= Exercise objective =
Entries follow. Give back exactly the lines starting at the one containing "Image resolution: width=1024" and ending at the one containing "Close the Neuer Raum dialog with X", and no other lines.

= Task input =
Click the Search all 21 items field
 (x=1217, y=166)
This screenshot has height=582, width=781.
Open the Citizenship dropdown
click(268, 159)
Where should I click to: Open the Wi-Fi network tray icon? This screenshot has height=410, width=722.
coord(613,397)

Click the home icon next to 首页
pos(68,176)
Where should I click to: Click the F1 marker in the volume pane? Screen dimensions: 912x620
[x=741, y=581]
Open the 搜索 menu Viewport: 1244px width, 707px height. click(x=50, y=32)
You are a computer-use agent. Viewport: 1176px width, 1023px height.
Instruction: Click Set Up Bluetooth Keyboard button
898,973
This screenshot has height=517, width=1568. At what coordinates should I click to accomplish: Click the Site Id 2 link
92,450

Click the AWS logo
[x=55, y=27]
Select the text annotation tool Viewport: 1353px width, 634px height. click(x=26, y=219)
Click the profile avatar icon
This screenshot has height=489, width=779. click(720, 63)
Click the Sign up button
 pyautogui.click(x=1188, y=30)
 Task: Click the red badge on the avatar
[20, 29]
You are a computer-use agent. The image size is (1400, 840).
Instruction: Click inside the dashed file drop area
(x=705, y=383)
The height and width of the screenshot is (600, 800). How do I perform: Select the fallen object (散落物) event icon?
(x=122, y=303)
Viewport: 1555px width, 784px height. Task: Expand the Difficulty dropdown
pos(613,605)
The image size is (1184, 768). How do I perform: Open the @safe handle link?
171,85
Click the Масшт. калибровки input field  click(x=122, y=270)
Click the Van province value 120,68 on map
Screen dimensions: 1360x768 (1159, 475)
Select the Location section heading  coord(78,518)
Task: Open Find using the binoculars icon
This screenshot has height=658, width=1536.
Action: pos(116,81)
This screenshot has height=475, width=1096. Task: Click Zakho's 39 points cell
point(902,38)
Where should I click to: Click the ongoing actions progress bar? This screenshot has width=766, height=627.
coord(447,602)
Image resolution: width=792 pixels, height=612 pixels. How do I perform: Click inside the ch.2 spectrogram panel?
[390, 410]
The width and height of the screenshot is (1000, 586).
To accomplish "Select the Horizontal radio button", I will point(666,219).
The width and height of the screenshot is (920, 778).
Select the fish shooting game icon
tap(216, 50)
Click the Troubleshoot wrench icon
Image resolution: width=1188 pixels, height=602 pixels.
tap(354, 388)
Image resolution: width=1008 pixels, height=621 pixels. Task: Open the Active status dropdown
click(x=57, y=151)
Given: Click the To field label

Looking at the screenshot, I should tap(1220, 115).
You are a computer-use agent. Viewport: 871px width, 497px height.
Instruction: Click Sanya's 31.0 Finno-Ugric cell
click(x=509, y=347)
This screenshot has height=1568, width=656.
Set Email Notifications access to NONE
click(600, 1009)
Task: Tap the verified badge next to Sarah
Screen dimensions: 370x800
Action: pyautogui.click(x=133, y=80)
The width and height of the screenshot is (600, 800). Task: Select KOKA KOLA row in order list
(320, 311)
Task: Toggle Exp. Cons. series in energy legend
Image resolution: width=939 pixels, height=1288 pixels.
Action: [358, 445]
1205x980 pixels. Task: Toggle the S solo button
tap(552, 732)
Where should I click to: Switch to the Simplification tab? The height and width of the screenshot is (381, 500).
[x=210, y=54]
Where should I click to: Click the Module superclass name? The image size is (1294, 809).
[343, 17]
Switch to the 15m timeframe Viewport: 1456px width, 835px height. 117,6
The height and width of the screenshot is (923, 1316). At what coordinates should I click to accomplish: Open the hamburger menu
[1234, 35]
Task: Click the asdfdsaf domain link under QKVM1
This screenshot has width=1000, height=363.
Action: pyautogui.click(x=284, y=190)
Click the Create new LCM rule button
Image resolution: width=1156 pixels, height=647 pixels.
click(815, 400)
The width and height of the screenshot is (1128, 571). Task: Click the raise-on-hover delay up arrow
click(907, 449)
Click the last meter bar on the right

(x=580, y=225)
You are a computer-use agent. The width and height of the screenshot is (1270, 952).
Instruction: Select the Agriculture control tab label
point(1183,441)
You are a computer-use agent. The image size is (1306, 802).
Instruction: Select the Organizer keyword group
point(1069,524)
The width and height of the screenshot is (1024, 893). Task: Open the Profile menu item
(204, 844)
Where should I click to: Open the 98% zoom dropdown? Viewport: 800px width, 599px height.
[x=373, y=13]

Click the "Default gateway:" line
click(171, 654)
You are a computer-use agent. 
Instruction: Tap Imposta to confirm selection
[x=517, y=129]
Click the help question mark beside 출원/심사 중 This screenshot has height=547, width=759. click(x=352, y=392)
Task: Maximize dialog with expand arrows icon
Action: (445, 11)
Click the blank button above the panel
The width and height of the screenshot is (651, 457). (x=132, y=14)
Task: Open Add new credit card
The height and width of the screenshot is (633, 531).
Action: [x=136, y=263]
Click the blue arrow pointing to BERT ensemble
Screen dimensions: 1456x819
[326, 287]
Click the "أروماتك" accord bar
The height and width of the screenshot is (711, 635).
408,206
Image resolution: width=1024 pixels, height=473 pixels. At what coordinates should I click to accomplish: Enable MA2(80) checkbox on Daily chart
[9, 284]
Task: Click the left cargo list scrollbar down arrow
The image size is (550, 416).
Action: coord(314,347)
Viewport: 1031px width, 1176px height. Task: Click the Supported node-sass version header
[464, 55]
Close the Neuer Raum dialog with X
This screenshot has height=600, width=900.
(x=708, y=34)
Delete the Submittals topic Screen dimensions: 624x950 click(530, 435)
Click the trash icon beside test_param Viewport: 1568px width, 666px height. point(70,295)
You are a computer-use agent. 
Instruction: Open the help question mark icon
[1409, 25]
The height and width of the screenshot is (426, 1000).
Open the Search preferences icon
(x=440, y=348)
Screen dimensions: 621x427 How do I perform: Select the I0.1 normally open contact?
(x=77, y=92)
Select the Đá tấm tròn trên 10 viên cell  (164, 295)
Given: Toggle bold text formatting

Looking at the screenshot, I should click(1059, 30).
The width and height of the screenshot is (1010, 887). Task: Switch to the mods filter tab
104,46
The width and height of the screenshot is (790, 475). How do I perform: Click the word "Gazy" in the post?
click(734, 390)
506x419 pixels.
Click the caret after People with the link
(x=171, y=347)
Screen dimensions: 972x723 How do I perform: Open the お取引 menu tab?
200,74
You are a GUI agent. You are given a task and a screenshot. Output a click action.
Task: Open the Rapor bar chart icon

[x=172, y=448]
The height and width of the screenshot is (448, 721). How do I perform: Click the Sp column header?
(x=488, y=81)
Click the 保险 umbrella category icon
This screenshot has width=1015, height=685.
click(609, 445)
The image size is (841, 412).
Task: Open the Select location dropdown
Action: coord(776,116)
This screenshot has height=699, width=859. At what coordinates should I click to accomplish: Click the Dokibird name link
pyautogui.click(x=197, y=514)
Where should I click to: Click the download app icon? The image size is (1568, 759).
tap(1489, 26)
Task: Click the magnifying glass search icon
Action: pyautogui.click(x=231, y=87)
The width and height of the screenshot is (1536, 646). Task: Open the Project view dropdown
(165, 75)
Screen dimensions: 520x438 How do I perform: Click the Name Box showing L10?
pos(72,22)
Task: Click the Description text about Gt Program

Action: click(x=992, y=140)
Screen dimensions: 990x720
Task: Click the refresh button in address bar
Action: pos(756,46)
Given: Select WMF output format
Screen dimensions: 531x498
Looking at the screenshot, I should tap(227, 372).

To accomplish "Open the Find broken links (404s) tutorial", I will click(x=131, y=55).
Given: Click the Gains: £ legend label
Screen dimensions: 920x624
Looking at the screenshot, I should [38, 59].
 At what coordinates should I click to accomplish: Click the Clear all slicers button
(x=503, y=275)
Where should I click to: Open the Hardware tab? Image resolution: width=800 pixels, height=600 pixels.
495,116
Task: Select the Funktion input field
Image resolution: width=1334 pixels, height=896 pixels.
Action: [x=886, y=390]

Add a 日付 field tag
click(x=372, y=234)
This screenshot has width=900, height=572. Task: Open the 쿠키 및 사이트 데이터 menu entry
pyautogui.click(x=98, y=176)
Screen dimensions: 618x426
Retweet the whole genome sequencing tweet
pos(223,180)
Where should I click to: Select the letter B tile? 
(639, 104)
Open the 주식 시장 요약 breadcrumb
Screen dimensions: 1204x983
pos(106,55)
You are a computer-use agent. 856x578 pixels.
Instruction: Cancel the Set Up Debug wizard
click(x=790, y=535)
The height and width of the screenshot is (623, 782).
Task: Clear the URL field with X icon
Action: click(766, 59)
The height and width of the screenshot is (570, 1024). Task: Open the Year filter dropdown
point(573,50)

= Output for this task =
Image resolution: width=1024 pixels, height=473 pixels. At what coordinates should I click to accomplish: Enable MA2(80) checkbox on Daily chart
[9, 284]
Task: Click the left cargo list scrollbar down arrow
The image size is (550, 416).
Action: coord(314,347)
Viewport: 1031px width, 1176px height. Task: Click the Supported node-sass version header
[464, 55]
Close the Neuer Raum dialog with X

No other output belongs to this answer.